Lors du dépôt de la demande de brevet, la direction des brevets procède à un examen minutieux et objectif des conditions de brevetabilité en établissement un rapport de recherche. À travers ce rapport de recherche, l’OMPIC prend position par rapport à la demande de brevet : soit il rejette la demande partiellement ou totalement de l’invention et cette demande est notifiée au déposant, soit il accepte la demande et dans ce cas elle est publiée dans la Gazette de l’Office Marocain de la Propriété Industrielle et Commerciale, après l’expiration d’un délai de 18 mois à compter de la date de dépôt. L’invention objet du dépôt d’une demande de brevet ne doit pas être divulguée avant le jour du dépôt, sinon elle perdra le caractère de nouveauté.

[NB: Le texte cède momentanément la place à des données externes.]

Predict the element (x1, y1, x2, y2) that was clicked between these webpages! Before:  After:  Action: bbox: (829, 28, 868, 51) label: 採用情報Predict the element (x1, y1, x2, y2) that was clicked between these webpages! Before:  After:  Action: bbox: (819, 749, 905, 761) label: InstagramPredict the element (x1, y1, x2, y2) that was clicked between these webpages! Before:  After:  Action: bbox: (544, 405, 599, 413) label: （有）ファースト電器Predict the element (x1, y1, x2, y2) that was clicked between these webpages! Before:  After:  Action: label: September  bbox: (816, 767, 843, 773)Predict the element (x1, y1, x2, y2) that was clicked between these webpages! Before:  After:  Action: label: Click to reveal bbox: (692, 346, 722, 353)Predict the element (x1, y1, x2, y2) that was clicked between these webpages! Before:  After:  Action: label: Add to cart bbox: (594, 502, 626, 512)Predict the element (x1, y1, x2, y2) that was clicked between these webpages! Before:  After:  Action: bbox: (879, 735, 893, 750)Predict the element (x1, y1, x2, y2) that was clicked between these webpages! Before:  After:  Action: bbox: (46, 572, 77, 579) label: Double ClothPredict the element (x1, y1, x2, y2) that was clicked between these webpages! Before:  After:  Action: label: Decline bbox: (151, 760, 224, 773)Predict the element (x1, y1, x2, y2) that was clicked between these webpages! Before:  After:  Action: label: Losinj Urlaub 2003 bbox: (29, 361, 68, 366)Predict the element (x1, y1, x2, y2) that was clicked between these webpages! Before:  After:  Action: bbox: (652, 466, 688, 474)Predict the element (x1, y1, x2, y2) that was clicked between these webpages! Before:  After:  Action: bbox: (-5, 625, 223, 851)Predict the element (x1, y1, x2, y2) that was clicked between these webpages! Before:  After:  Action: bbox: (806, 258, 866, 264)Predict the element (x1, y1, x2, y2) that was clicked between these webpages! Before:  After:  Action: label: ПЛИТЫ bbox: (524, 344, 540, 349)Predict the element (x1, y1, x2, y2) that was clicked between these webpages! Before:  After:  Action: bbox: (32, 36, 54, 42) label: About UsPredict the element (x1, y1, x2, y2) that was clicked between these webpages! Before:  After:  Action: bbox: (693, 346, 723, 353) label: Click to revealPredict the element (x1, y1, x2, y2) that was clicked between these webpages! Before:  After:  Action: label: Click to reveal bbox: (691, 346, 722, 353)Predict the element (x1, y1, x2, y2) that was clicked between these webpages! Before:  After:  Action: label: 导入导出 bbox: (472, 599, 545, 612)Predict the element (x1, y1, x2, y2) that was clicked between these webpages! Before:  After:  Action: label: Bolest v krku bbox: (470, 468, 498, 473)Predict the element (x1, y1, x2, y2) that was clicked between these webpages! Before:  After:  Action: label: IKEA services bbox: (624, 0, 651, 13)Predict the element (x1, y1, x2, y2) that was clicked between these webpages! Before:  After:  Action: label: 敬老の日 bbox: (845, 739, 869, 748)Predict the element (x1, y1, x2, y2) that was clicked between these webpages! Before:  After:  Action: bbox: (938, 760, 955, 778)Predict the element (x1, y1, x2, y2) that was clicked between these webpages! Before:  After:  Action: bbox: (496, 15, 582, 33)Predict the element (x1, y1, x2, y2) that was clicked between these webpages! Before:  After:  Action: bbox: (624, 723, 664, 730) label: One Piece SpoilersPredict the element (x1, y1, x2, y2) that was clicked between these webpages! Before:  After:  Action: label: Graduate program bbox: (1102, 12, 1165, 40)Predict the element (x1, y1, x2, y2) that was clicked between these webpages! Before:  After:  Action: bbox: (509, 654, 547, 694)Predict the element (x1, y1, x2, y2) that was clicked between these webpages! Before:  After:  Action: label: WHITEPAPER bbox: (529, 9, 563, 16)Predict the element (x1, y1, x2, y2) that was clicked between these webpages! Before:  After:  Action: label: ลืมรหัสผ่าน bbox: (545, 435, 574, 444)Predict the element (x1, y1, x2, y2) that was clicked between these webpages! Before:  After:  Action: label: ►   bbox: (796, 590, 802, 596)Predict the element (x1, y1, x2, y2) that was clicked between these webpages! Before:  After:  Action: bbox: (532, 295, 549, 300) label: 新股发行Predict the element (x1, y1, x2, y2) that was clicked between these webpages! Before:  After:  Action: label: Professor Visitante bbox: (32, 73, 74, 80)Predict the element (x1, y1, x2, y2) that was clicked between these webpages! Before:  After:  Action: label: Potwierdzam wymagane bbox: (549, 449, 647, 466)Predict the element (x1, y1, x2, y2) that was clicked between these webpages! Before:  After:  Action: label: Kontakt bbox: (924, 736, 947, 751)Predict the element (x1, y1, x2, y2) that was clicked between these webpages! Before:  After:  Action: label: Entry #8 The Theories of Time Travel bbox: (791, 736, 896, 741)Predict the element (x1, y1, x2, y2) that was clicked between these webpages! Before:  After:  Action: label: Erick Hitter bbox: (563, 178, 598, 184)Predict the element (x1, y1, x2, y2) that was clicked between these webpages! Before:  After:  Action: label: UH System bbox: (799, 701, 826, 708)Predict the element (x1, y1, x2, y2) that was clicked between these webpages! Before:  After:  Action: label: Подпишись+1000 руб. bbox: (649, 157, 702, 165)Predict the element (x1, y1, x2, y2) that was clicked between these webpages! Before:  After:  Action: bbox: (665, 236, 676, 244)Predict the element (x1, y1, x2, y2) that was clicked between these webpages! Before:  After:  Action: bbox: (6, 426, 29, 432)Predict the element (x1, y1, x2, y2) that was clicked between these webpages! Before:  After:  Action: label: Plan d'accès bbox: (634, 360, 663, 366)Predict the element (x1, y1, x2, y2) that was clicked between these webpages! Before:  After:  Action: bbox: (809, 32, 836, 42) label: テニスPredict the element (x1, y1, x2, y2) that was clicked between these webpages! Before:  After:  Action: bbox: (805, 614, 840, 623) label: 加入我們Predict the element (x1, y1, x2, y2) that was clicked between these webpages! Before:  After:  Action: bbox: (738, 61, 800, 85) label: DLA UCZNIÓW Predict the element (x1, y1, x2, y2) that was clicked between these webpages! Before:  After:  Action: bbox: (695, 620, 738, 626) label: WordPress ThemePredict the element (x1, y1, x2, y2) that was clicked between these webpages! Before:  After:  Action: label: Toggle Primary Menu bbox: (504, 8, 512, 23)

Il a notamment été jugé en France, que la remise à un tiers client d’un prototype d’une invention avant le dépôt de la demande de brevet, constituait une divulgation au motif que la remise du prototype n’avait pas été faite à titre confidentiel et secret, (Cour d’Appel de Lyon du 10 janvier 1973). Ce risque est fréquent et trop ignoré des responsables d’entreprises et des chercheurs ou centres de recherches, surtout au Maroc. Ce brevet doit impérativement être pris avant toute mise sur le marché ou toute présentation ou exposition au public de l’invention.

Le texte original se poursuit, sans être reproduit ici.